### Material for the task
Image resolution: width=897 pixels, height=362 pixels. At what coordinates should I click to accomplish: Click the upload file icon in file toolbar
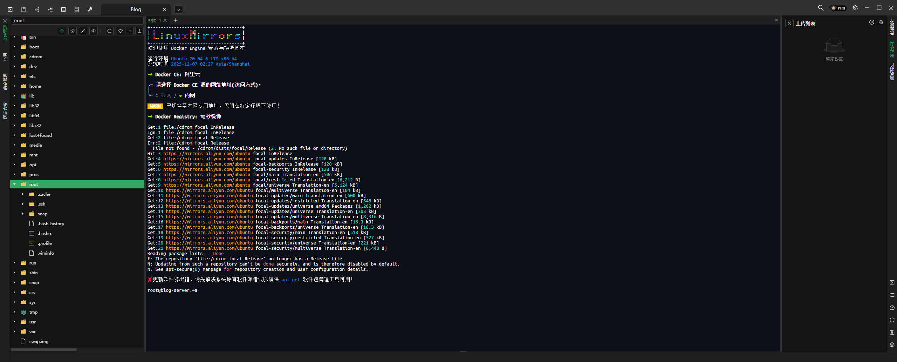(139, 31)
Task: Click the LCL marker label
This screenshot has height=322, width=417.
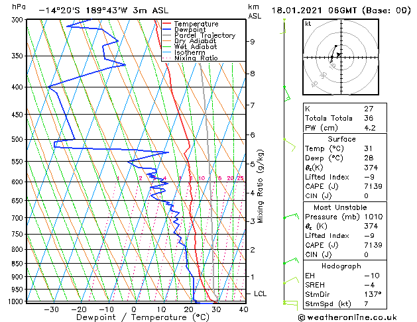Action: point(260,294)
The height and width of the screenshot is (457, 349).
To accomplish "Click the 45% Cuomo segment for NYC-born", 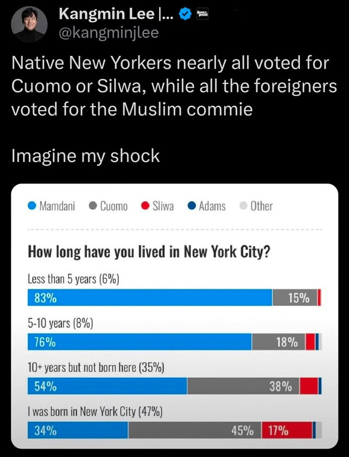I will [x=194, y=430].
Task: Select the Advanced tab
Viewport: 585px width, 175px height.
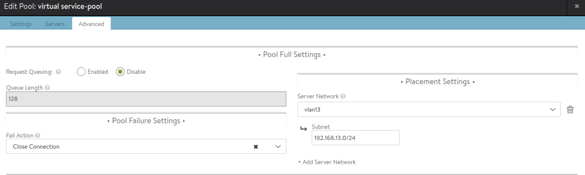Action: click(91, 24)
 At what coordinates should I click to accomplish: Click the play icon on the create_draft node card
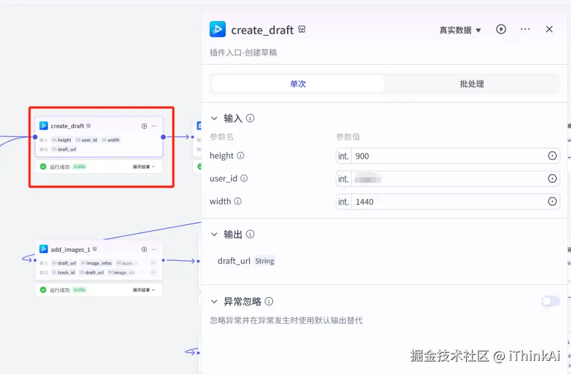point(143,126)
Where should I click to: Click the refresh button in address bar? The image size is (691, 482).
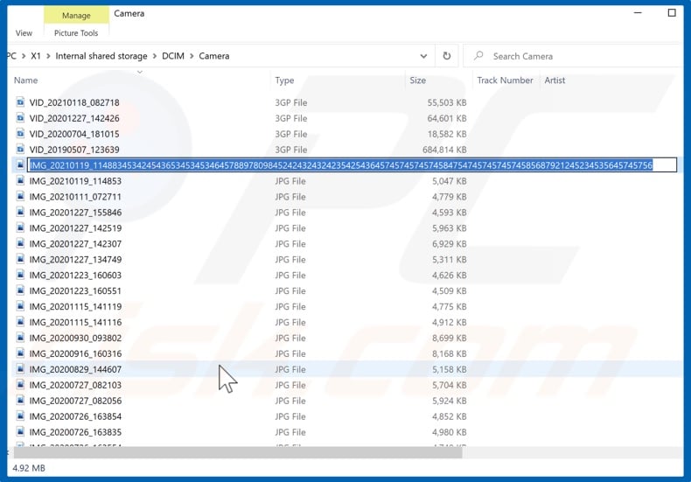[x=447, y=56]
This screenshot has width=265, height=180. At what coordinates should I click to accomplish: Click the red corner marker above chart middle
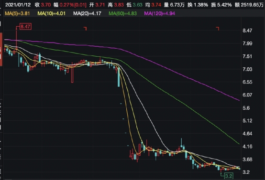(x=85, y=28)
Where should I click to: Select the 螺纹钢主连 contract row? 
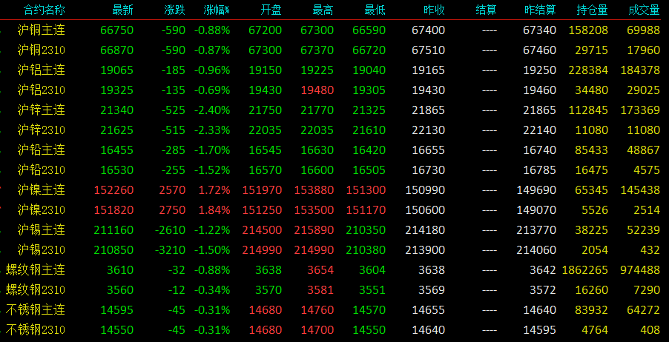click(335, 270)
--
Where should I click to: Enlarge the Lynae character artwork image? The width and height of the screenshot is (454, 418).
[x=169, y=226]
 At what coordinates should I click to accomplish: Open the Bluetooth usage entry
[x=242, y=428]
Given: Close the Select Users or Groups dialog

### Work to complete
Rewrite the entries above as a numbered list, from the line containing "Task: Select the Advanced tab" up to and including the line containing "click(335, 270)". Leave out blank lines and pictures.

### Solution
1. Task: Select the Advanced tab
2. Viewport: 585px width, 175px height.
3. Action: click(91, 24)
4.  At what coordinates should I click to accomplish: Click the play icon on the create_draft node card
5. point(143,126)
6. Where should I click to: Click the refresh button in address bar? The image size is (691, 482).
7. [x=447, y=56]
8. This screenshot has width=265, height=180. At what coordinates should I click to accomplish: Click the red corner marker above chart middle
9. (x=85, y=28)
10. Where should I click to: Select the 螺纹钢主连 contract row? 
11. click(335, 270)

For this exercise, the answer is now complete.